__The input__
---

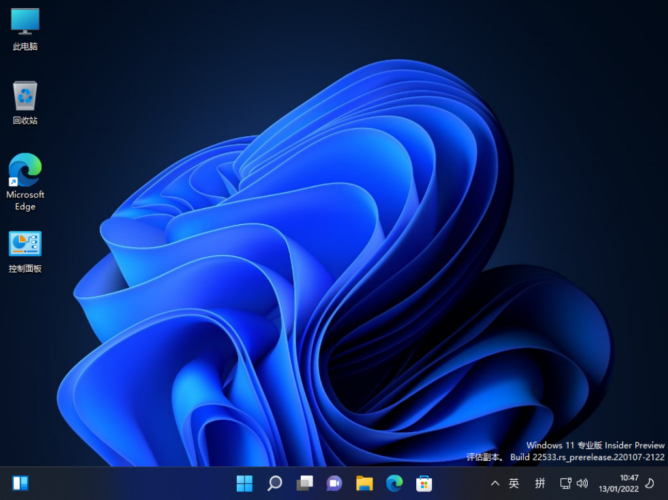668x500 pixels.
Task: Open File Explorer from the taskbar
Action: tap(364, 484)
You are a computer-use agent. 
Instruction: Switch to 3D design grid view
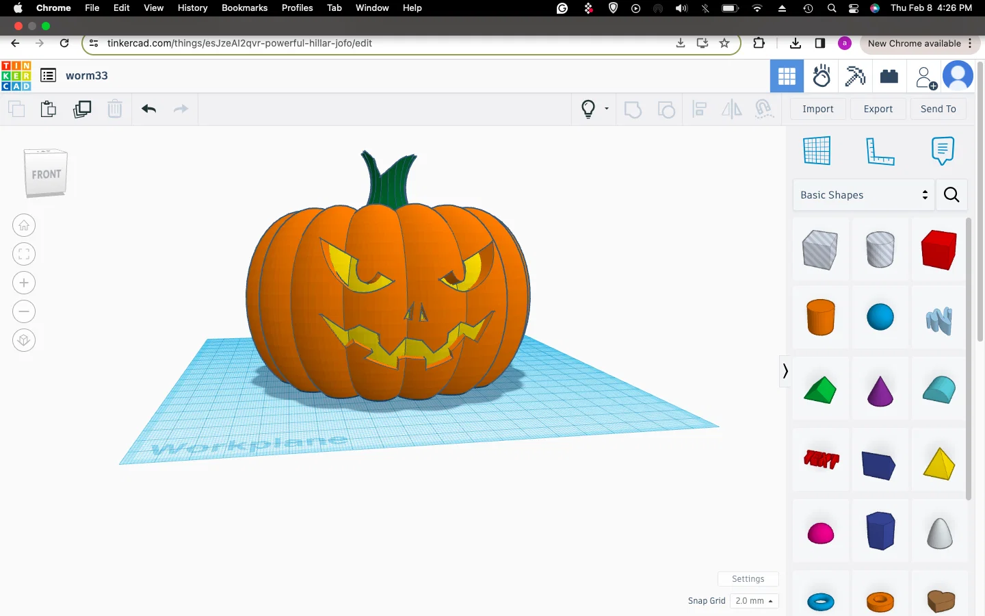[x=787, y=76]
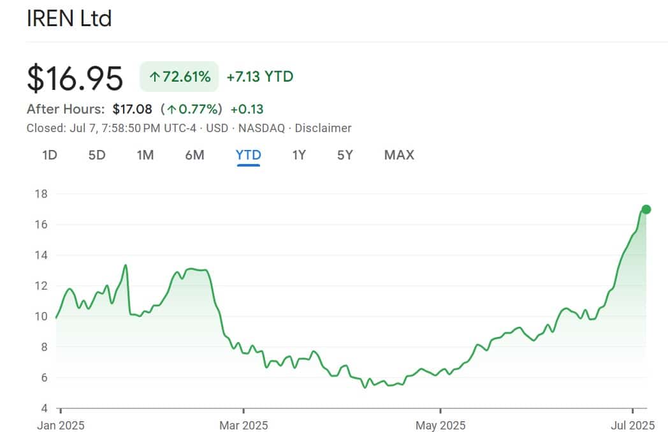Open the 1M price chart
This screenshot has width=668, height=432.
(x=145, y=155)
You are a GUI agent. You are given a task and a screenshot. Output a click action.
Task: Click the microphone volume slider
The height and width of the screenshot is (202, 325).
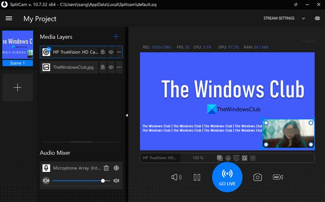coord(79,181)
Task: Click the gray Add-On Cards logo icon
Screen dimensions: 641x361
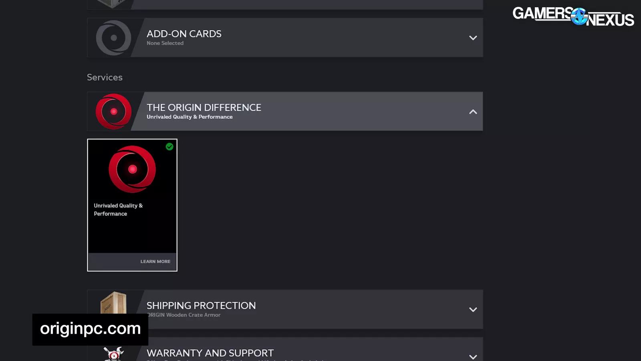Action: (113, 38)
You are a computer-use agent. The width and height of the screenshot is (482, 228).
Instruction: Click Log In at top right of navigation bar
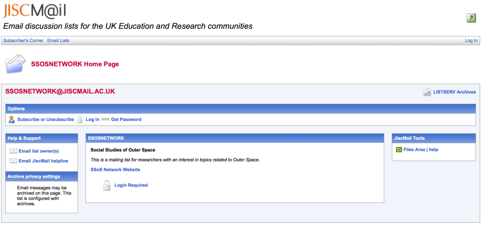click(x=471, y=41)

---

__What you are asked to do__
Nothing but the lines from the line containing "Instruction: Switch to 3D design grid view" through the last line of the material may be output, and they must be copied exactly, without pictures.

__Output of the task__
Instruction: Switch to 3D design grid view
[x=787, y=76]
Open the 1M price chart
This screenshot has width=668, height=432.
(x=145, y=155)
You are a GUI agent. You are given a task and a screenshot. Output a click action.
Task: Click the microphone volume slider
The height and width of the screenshot is (202, 325).
coord(79,181)
Task: Click the gray Add-On Cards logo icon
Screen dimensions: 641x361
Action: (113, 38)
You are a computer-use agent. The width and height of the screenshot is (482, 228).
Instruction: Click Log In at top right of navigation bar
click(x=471, y=41)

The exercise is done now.